LGBT Catholics seek equal rights and equal blessings.

L to R Kathleen Sullivan, Thomas Moulton, Brendan Fay , James Osbourn, Chris Alberti, Mitch Kalaminsky. PHOTO CREDIT GARY RISSMAN

L to R. At the LGBT Catholic PRIDE Witness : Richard Ferrara, Aeffia Feuerstein, Brendan Fay. PHOTO CREDIT GARY RISSMAN

LGBTQ Catholic New Yorkers rallied outside St. Patrick’s Cathedral on Pride Sunday. It is a tradition that goes back to 1984 when members of DIGNITY NY eventually won a legal right to be present at St Patrick’s Cathedral each Pride Sunday.

The sound of the group chanting “equal rights! equal blessings! Justice for Catholic workers! and singing hymns, All Are Welcome, We Shall Overcome, Ubi Caritas echoed on 6th Avenue and through the open Cathedral doors. NYPD officers and Catholics exiting the cathedral after morning Mass looked in surprise at the LGBT activists in prayer and song.
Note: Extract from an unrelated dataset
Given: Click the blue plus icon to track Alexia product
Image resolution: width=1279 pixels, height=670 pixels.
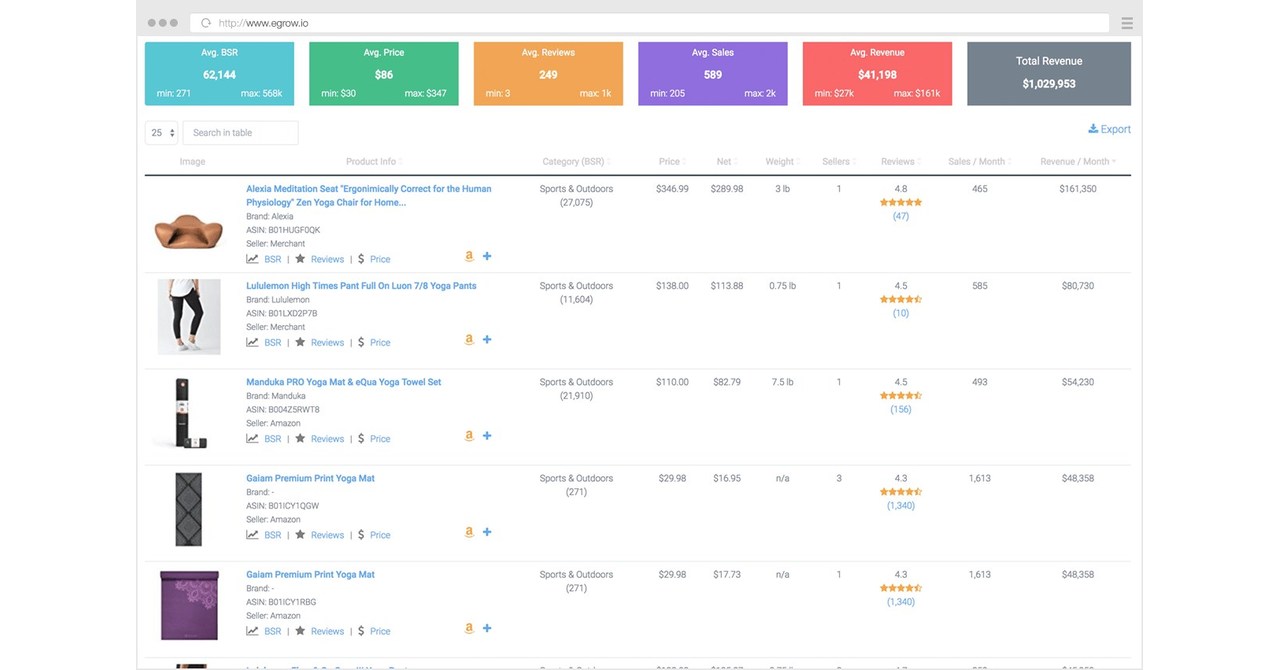Looking at the screenshot, I should (x=487, y=256).
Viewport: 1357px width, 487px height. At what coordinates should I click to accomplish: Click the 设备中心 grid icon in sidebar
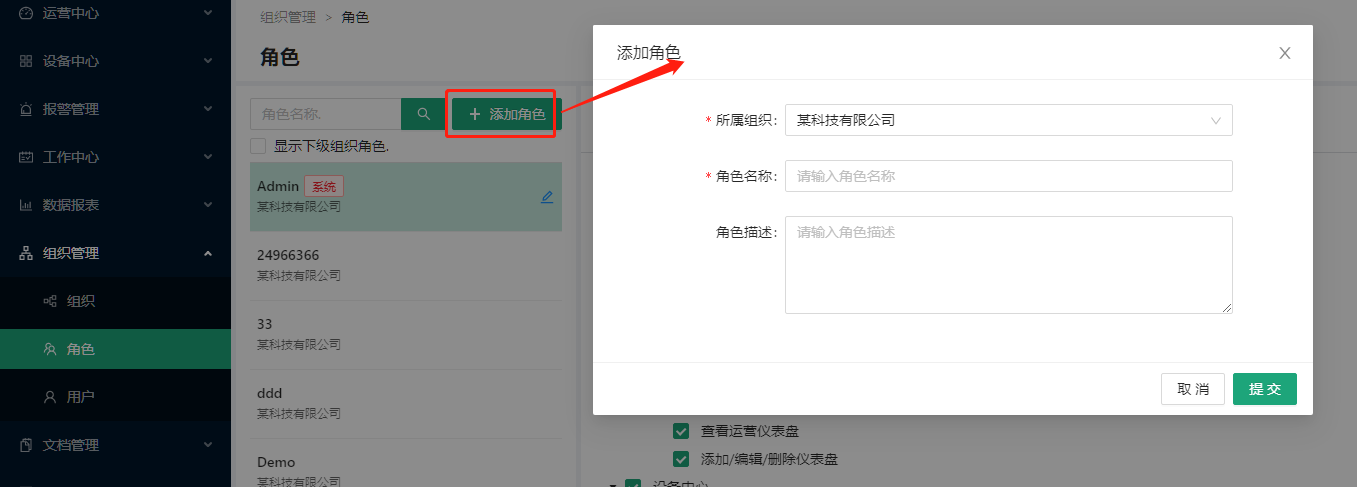tap(26, 61)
“We are here in Prayer, Pride and Protest giving witness for love and justice,” said Brendan Fay organizer of the rally. “We honor the love of same-sex couples and our families. We have “come out” of the closet and seek to live more honestly and openly. We call for equality for lesbian, gay, bisexual and transgender (LGBT) people not just in civil society, but within our Catholic church.”

Fay highlighted the Vatican document banning Church blessings for same – sex couples. Called a responsum, the document issued on March 15 by The Congregation for the Doctrine of the Faith (CDF) and approved by Pope Francis reinforced the Vatican’s official position that it is “illicit” for priests to bless same-sex unions.
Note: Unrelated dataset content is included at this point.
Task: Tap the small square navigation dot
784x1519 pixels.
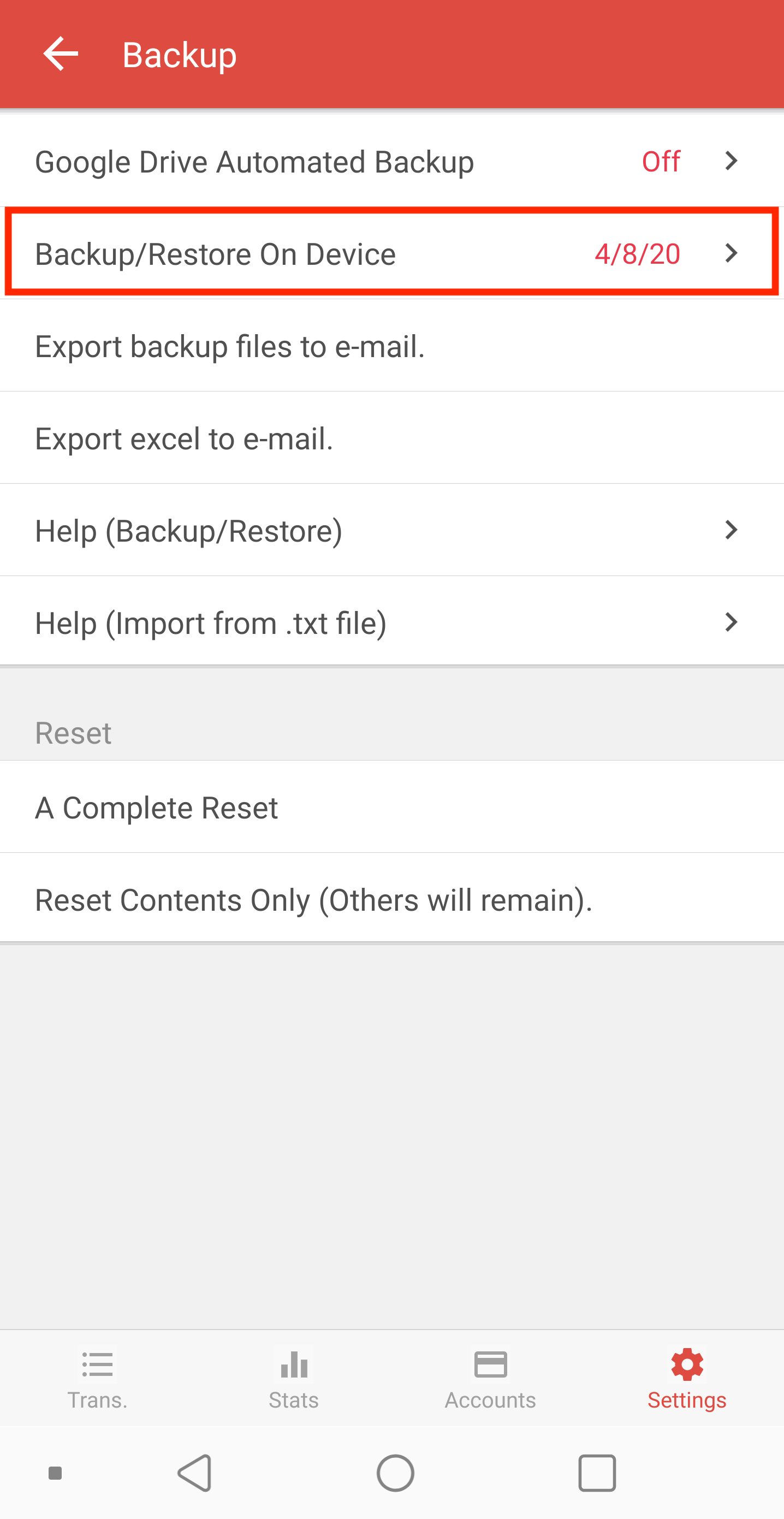Action: point(55,1474)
Gathered behind the rainbow banner with the word DIGNITY in Bold, universal symbol of LGBT equality designed by Gilbert Baker, the group called for reform of church teaching that still renounces homosexuality as an ‘intrinsic disorder” and opposes same sex marriage.

Fay said, “The Church blesses farm animals, houses, cars and cats. Yet the love of same – sex couples is called sin and unworthy of a blessing? This is a theology that leaves a trail of hurt and harm.”

Thomas Moulton, a pediatric hematologist oncologist said “ studies highlight the link between anti LGBT religious teachings and higher levels of distress and suicide rates among LGBT youth.” He also expressed concern with the US Bishops recent talk of excluding Catholic leaders such as President Biden from the Holy Communion. “We invite church leaders to join in dialogue, witness committed couples in love and to support LGBT youth ”.

Organizer Tom McLoughlin called for a compassionate outreach for transgender youth in every parish and for homeless LGBT youth.

The activists held images of pioneer catholic priests Fr. Mychal Judge and Fr John McNeill. McNeill was an openly gay Jesuit theologian and psychotherapist. He was the author of the groundbreaking book , ‘The Church and the Homosexual’ in 1976 challenging Church teaching on homosexuality which he said fostered violence and prejudice. Fay directed the film on McNeill’s life, “Taking a Chance on God ”. Fr. Mychal Judge who died on 9-11 was recalled for his compassion during the AIDS crisis and his ministry with DIGNTY.

Kathleen Sullivan said she and her husband Blaise were proud to support her fellow LGBT Catholics. “I am here with you in love and support. Although as a Catholic I find it shameful that the priest greeting parishioners had his back to us the entire 30 minutes we were there. It felt like a shunning of the most basic teaching of Christ– that God is love. We need to be about love.”

Holding a Polish ICON of the Rainbow Madonna – Mary “Mother of all” the group prayed for LGBT communities in Poland, Mexico and Hungary and around the world.

Fay said, “To be neutral or silent at this moment in history is to participate in our own suppression and second -class status. Extending the hand of friendship and solidarity with our LGBT communities across the world, we rise together and raise our voices for equality and justice, love and liberation”.

“We work passionately for the day, when exclusion and discrimination will be history and our Church will be a place where LGBTQ people are welcomed, our stories heard and where our marriages and our families are blessed and affirmed as good”.

Fay concluded, “The courage and visibility of the global LGBTQ community is slowly transforming the Catholic Church to a more honest and welcoming community.”